Declare statement (external C calls) (LotusScript® Language)

Declares a LotusScript® function or sub that calls an external C function, allowing calls to a function that is defined in a shared library of C routines.


Declare [ Public | Private ] { Function | Sub } LSname Lib libName [ Alias aliasName ] ( [ argList ] ) [ As returnType ]


Public | Private

Optional. Public indicates that the declared C function is visible outside this module, for as long as the module is loaded. Private indicates that the declared C function is visible only within this module.

A declared C function is Private by default.

Function | Sub

Specifies that the C function is to be called as either a function or a sub.


The function or sub name used within LotusScript®. If you omit the Alias clause, this name must match the name declared in the shared library.

If the statement is declaring a Function (using the keyword Function), then you can append a data type suffix character to LSname, to declare the type of the function's return value.


A literal string, or a string constant, specifying the shared library file name. The file name extension is optional. You can optionally include a complete path specification. LotusScript® automatically converts libName to uppercase. If you need to preserve case sensitivity, use the aliasName described as follows.


Optional. A literal string containing one of the following:

  • A case-sensitive C function name as declared in the shared library
  • A pound sign (#) followed by an ordinal number representing the position of the function in the library; for example, "#1"

This argument is useful when the C function name is not a valid LotusScript® name, or when you need to preserve case sensitivity (for example, when calling an exported library function in a 32-bit version of Windows).


Optional. An argument list for the external function. Parentheses enclosing the list are required, even if the C function takes no arguments.

argList has the form:

argument [, argument ] ...

where argument is:

[ ByVal ] name As [ LMBCS | Unicode ] [ dataType | Any ]

The optional LMBCS and Unicode keywords may be used with the String data type only, to specify the character set. See the usage information and examples that follow.

Use the keyword Any to pass an argument to a C function without specifying a data type, suppressing type checking.


The data type of the function's return value. The clause As returnType is not allowed for a sub, since a sub doesn't return a value.

For a function, either specify As returnType, or append a data type suffix character to LSname, todeclare the data type of the function's return value. Do not specify both a returnType and a data type suffix character.

You can't use Any as a returnType.

You can't use Variant, Currency, or fixed-length String as a returnType.

If you omit As returnType and the function name has no data type suffix character appended, the function returns a value of the data type specified by a Deftype statement that applies to the function name. A C function can't return a Variant; so a DefVar statement can't apply to the function name.

returnType has the form:

[ LMBCS | Unicode ] dataType

The dataType must match the C function return type exactly; no conversion is performed on the return value.
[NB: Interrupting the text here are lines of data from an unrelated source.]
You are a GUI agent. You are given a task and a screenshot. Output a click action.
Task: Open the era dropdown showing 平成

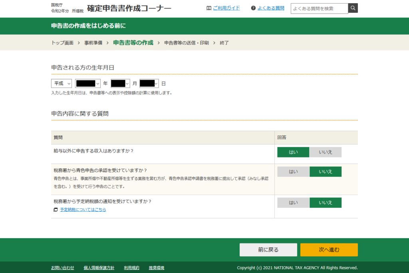pos(62,84)
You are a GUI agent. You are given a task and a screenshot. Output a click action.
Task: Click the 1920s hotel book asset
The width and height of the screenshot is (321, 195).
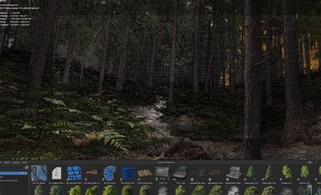[x=145, y=173]

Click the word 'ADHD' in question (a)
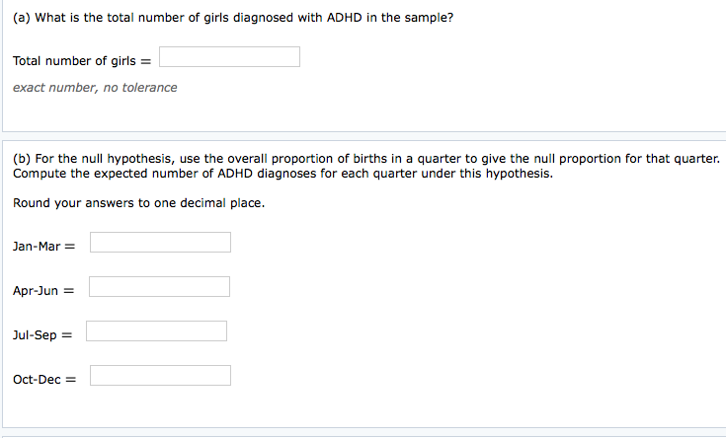coord(345,18)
The optional LMBCS and Unicode keywords may be used with the String data type only, to specify the character set. See the usage information and examples that follow.


The Public keyword cannot be used in a product object script or %Include file in a product object script, except to declare class members. You must put such Public declarations in (Globals).

You can only declare external functions at the module level. If a function is not typed with a return type or a data type suffix character, LotusScript® generates an error.

The "_" is reserved for Notes® specific DLLs. This is a change put in as of Notes® 4.5.1. If you attempt to load a DLL in Notes® 4.51 or greater using LotusScript® and the name of the DLL is preceded by an underscore you will receive the error "Error in loading DLL".

Passing arguments

By default, LotusScript® passes arguments to external functions by reference. Arguments can be passed by value using the ByVal keyword, but only if LotusScript® can convert the value passed to the data type of the corresponding C function argument.

Arrays, type variables, and user-defined objects must be passed by reference.

You can't pass lists as arguments to C functions.

You can't use a fixed-length String as an argument.

Product objects can be passed by reference (passing a reference to the instance handle) or by value (passing the instance handle itself). They can be passed by value only by using the keyword ByVal. Parentheses can't be used on the actual argument.

An argument can be typed as Any to avoid data type restrictions. Arguments of type Any are always passed by reference, regardless of the type of data they contain. You can pass a Variant containing an array or list to a C function argument declared as Any.

Using LMBCS or Unicode strings

Use the optional keywords LMBCS and Unicode with a String argument or returnType to specify the character set.

Unicode designates a Unicode string of two-byte characters (words) using the platform-native byte order.

LMBCS designates a LMBCS optimization group 1 string (multibyte characters).

If neither LMBCS nor Unicode is specified, the string variable uses the platform-native character set.

Calling exported library functions in 32-bit versions of Windows

If you're using a 32-bit version of Windows, the names of exported library functions are case sensitive; however, LotusScript® automatically converts them to uppercase in the Declare statement. To successfully call an exported library function, use the Alias clause to specify the function name with correct capitalization (LotusScript® leaves the alias alone).